A similar increase in reinforcement threshold is observed when the post-reinforcement pause method is used (Cassens and Mills,
1973). In this method the experimental subjects are trained under a concurrent fixed ratio (FR)–continuous reinforcement (CRF) schedule of reinforcement, in which the stimulation for the FR schedule is kept at maximal intensity whereas for the CRF stimulation is varied between zero and maximal. Increasing and decreasing stimulus intensity on the CRF schedule leads to the switching in schedule control over the behavior and a gradual disappearance and reappearance, of post-reinforcement pauses (PRPs) on the concurrent FR schedule. These PRPs are critical for providing a criterion for changeover in schedule control, and constitute a measure for reinforcement threshold (Buscher et al.,
1990). The threshold obtained through this method, like the one obtained with the curve shift method, is then used as a baseline against which the effect of various experimental manipulations are expressed quantitatively in psychophysical units therefore avoiding the confounds effects of drugs on response rate (Bozarth,
1987).
These studies suggest that LiCl produces a hypofunction of brain reward systems and immediate effects on reward.
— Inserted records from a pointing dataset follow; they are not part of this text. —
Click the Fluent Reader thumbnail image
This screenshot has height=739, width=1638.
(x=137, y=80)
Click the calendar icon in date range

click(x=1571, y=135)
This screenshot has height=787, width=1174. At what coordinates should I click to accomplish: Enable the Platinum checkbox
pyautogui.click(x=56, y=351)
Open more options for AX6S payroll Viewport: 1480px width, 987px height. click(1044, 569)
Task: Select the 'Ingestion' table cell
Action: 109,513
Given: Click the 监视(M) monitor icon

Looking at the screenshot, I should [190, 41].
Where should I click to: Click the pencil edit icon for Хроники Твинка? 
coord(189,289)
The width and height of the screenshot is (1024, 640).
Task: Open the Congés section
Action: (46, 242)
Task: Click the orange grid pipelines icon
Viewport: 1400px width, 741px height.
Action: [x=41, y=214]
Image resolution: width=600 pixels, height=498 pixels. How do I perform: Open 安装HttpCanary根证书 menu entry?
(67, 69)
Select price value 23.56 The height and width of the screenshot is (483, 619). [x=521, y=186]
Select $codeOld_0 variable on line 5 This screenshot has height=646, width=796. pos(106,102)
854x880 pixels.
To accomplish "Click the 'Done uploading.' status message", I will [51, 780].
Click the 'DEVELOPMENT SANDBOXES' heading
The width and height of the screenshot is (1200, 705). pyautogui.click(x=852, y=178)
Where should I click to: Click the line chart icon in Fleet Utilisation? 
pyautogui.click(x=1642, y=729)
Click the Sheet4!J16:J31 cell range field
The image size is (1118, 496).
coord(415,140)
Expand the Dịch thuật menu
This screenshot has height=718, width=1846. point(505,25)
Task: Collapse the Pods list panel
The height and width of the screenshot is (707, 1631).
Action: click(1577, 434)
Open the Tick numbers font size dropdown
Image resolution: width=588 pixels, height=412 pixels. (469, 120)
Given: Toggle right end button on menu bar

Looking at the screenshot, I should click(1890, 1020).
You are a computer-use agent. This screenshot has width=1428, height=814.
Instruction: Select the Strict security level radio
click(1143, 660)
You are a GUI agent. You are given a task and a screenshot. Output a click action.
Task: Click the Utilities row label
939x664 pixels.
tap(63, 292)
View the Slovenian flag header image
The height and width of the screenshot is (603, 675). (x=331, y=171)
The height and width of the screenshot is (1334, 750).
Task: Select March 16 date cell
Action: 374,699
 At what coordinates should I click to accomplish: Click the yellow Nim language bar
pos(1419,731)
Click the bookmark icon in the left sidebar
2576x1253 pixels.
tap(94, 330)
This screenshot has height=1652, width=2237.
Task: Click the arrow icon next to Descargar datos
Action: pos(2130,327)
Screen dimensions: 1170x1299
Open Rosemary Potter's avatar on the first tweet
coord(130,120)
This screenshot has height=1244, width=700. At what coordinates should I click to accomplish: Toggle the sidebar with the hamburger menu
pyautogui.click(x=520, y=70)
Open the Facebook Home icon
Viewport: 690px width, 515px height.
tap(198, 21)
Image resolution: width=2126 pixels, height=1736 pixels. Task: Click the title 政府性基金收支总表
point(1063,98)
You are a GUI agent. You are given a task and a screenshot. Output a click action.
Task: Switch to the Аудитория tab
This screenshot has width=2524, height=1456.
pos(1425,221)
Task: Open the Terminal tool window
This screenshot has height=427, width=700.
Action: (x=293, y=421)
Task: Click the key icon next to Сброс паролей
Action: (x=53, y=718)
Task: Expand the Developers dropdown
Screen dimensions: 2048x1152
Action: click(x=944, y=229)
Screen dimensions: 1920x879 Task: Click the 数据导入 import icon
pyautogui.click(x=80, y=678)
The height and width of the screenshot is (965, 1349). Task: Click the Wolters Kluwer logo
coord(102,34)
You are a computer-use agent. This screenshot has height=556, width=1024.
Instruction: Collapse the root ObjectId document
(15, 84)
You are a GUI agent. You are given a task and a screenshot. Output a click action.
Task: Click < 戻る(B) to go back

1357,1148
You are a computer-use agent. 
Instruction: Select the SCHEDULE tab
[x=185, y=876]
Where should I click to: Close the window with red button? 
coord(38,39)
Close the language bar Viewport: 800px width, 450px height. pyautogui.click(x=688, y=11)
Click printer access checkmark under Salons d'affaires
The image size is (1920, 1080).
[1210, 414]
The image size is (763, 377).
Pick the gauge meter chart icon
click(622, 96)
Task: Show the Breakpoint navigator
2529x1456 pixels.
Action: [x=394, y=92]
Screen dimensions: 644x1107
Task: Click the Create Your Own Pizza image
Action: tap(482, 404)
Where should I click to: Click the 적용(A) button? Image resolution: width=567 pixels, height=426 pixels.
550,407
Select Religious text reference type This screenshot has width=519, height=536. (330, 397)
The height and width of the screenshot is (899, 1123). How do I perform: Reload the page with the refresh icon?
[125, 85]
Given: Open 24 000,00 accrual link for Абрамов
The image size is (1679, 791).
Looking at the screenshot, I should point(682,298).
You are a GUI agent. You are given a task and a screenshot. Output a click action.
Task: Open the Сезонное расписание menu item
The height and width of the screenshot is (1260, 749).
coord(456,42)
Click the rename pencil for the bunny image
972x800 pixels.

One of the goals of the present study was to further characterize reward devaluation of BSR by providing evidence of long-lasting effects of LiCl when non-contingent reward delivery is paired with this drug, using a paradigm commonly used with natural rewards (Holland and Rescorla,
1975; Adams and Dickinson,
1981; Schoenbaum and Setlow,
2005; Nelson and Killcross,
2006). An advantage of using this approach is that BSR will be given in a different context than where the rats will be trained or tested (instead of performance under the effects of the drug), therefore minimizing associations between training context and reward that could counteract the effects of LiCl.
Additionally we also evaluated the effects of AM251, a cannabinoid receptor (CB1) antagonist. Behavioral output during the pursuit of reward can be potently modulated by activation of CB1 receptors, which are ubiquitous in brain circuitry associated with reward (Solinas et al.,
2008). For example, injection of a CB1 agonist can reinstate drug-seeking behavior (De Vries et al.,
2001). Similarly CB1 receptor agonists can potentiate the rewarding effect of drugs of abuse and natural rewards (Gallate et al.,
1999; Valjent et al.,
2002; Solinas et al.,
2005); whereas antagonists have the opposite effect (Fattore et al.,
2003,
2007; Cippitelli et al.,
2005; Economidou et al.,
2006). When the role of CB1 receptors is evaluated in the context of BSR the results are contradictory. Some studies using CB1 receptor agonists show small or no decreases in self-stimulation threshold (Lepore et al.,
1996; Arnold et al.,
2001); whereas other experiments report pronounced decreases in self-stimulation thresholds (Vlachou et al.,
2005,
2006). When CB1 receptor antagonists are used, similar contradictory results are observed; some studies report no effects (Vlachou et al.,
2005; Xi et al.,
2008) whereas other show significant increases (Deroche-Gamonet et al.,
2001; De Vry et al.,
2004). The contrast between the robust effects of CB1 receptor manipulations on the reinforcing effects of natural rewards and drugs of abuse with those obtained with BSR could be an indirect indication of what factors are affected by CB1 receptor activation. It is possible that these receptors elicit a change in reinforcement by affecting the organism’s motivational state and not the reward’s intrinsic value. Indeed, it has been recently reported that CB1 receptors produce their effects on BSR by altering factors others than reward sensitivity (Trujillo-Pisanty et al.,
2011). Therefore we hypothesized that the effects of pairing AM251 with non-contingent rewarding stimulation should not produce enduring effects on the valuation of reward.